Editor: Regarding your front page article Feb. 10 on Comptroller Jacqueline F. McLean, not once in the last four years did you do a story on Hyman Pressman, who should have retired long ago due to his illness.
Not once did you talk about the waste of salary taxpayers paid to him while he sat in the Board of Estimates and did and said nothing.
Not once did you talk about the $75,000 paid last year to a driver for the president of the City Council.
But you want to single out a woman who has been a role model and an outstanding financial supporter of our community, both black and white. She is too successful and too much a professional for you to say anything good about.
For the first time, Baltimore has a comptroller who is concerned about the welfare of our city, and what do you do? Of course, attempt to tear her down.
The African American community is tired of the racist attacks the media is throwing at a very capable individual who happens to be a woman. When will you learn that it is time to bring people together -- not continue to divide us?
Mae Kimbel. Baltimore.
Editor: Jane Bryant Quinn's Feb. 2 article, ''ARM Funds: Good Yields but Some Risks,'' serves as a most felicitously timely caveat that the cushy safety of money-market instruments is not to be found there: share-price fluctuation will occur.
One quibble, however, might be that Ms. Quinn possibly misleads the prospective shareholder when she states that the ''average yield'' that ARM funds give out ''includes any changes share value,'' suggesting perhaps that this yield is comparable to a historical total-return figure.
The average yield of which she speaks is an SEC-standardized 30-day current yield, which equals annualized net investment TC income per share during the latest 30 days divided by the highest offering price on the last day of this period; net investment income comprises both current income net of expenses and the period's net accumulation or amortization.
This 30-day yield, then, is a theoretical construct, analogous to the yield to maturity of an individual bond. It must not be construed to be a historical total return, which does factor in the share-price change of which she speaks and the effect of reinvested dividends during a past period.
& Herbert T. Fee Jr. Baltimore.
Editor: As an owner of the historic Senator movie theater, I have been educating my patrons for years regarding the ongoing film restoration and preservation efforts of the Turner Entertainment Co., current owner of many of the best American films ever made.
It is ironic that the dedicated professional stewards of the vast Turner library are not recognized by most Americans for their inspired and sensitive management of this national treasure trove of films. Instead, the focus in the popular media is on the grossly misunderstood controversy over the issue of video colorization.
An important fact, not recognized by the public, is that the Turner Entertainment Co. has never colorized a single frame of actual black and white movie film. Instead it assembles the best available source material of a particular title, and utilizing a restored black and white film negative, it colorizes an electronic facsimile of the original film.
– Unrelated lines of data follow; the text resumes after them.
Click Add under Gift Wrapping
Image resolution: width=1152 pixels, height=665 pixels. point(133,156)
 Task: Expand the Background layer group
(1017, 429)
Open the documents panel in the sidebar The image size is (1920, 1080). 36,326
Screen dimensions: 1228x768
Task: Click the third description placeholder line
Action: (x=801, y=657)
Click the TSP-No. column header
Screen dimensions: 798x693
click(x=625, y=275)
This colorized facsimile is then broadcast, and often offered in videotape format to be viewed on television, a medium known to reproduce poorly the delicate shadings of the original black and white film.
As a movie theater owner, I can attest that when colorized films arebroadcast, many viewers, particularly the young, tune in and develop an interest in certain films they would otherwise zap past if broadcast in black and white.
As an example, during the Senator Theater's popular engagement of the restored 1933 film, ''King Kong,'' many of our younger patrons reported that they had discovered the film colorized on cable and were then motivated to experience the original, 25 feet tall on a large movie screen.
A portion of the revenue generated from the much maligned colorization is then devoted to the restoration and preservation of the Turner library.
Not only do the popular titles get the treatment, but many of the undiscovered jewels as well. Left over from the colorization process is often the best negative in existence, from which Turner strikes pristine 35mm prints to be presented in theaters around the country.
Is Turner Entertainment's video colorization of non-color films really the black and white issue often portrayed by the media, an example of crass commercialism, a desecration of the art of film?
Or could it actually be an ingenious method of funding the restoration and preservation of our precious American film heritage, providing the public opportunities to experience pristine 35 mm. prints of original films projected in all their glory, as they were meant to be, on movie screens around the country?